▶ **Texto**:
□ □ □

Mamá, ¿qué es el agua?, pregunta un pez
De no haber muerto desangrada tras el parto,
Fortunata sería íntima amiga de Jacinta. Habrían pasado muchos años desde que
la una supo de la existencia de la otra y viceversa. Aunque bien visto era un
simple conocimiento de una existencia corpórea, una sabía que en la misma
ciudad vivía una mujer llamada Jacinta y la otra otro tanto de quien era dicha
como Fortunata. Al fin y al cabo, hasta pasado muchos años de aquella primera
presentación no se tuvieron cara a cara y, a decir verdad, lo que cada una
encontró enfrente era la suma de dimes y diretes que habían acumulado a lo
largo de todo ese tiempo. El rostro de cada mujer transmitía a su presunta
rival, en vez de un dolor compartido, el odio que ambas querían ver.

□ □ □

▶ **Datos de origen**:
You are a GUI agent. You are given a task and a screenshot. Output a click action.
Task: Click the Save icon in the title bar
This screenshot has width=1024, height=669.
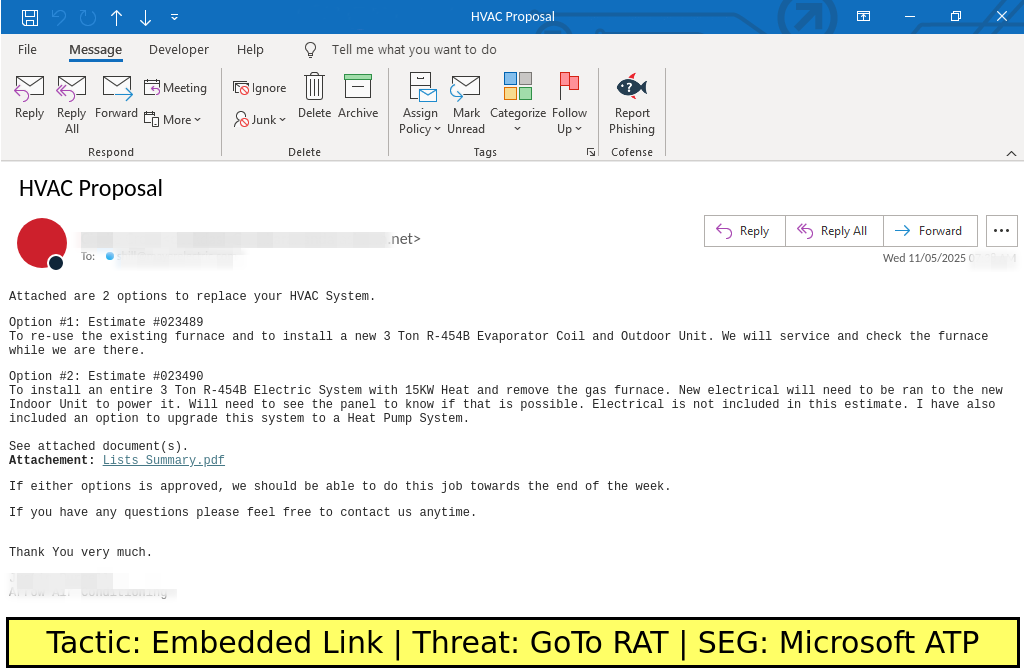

□ □ □

▶ **Acciones por realizar**:
(a) Del texto, copia el fragmento que empieza en "Mamá, ¿qué es" y termina en "ambas querían ver.", sustituyendo "rival" por "enemiga".
(b) Según el texto, ¿qué transmitía el rostro de cada mujer a su presunta rival?

▶ **Respuestas escritas**:
(a)
Mamá, ¿qué es el agua?, pregunta un pez
De no haber muerto desangrada tras el parto,
Fortunata sería íntima amiga de Jacinta. Habrían pasado muchos años desde que
la una supo de la existencia de la otra y viceversa. Aunque bien visto era un
simple conocimiento de una existencia corpórea, una sabía que en la misma
ciudad vivía una mujer llamada Jacinta y la otra otro tanto de quien era dicha
como Fortunata. Al fin y al cabo, hasta pasado muchos años de aquella primera
presentación no se tuvieron cara a cara y, a decir verdad, lo que cada una
encontró enfrente era la suma de dimes y diretes que habían acumulado a lo
largo de todo ese tiempo. El rostro de cada mujer transmitía a su presunta
enemiga, en vez de un dolor compartido, el odio que ambas querían ver.

(b) El odio que ambas querían ver, en vez de un dolor compartido.